Start of Block

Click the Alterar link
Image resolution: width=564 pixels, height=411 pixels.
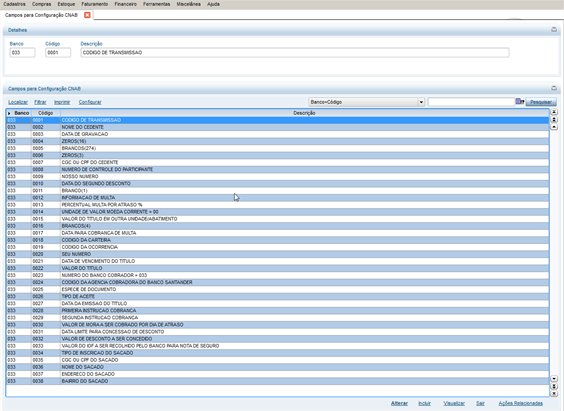click(399, 403)
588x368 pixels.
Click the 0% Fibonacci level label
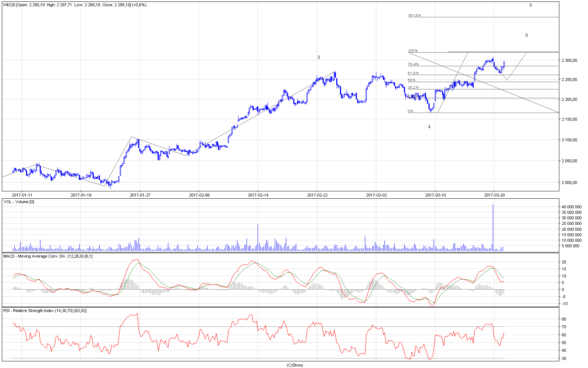[x=410, y=111]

End of Block

* **Assignment**:
Could you repeat all of the data exactly, minus the pictures?

* **Output of the exercise**:
Click the Alterar link
Image resolution: width=564 pixels, height=411 pixels.
click(399, 403)
588x368 pixels.
Click the 0% Fibonacci level label
[x=410, y=111]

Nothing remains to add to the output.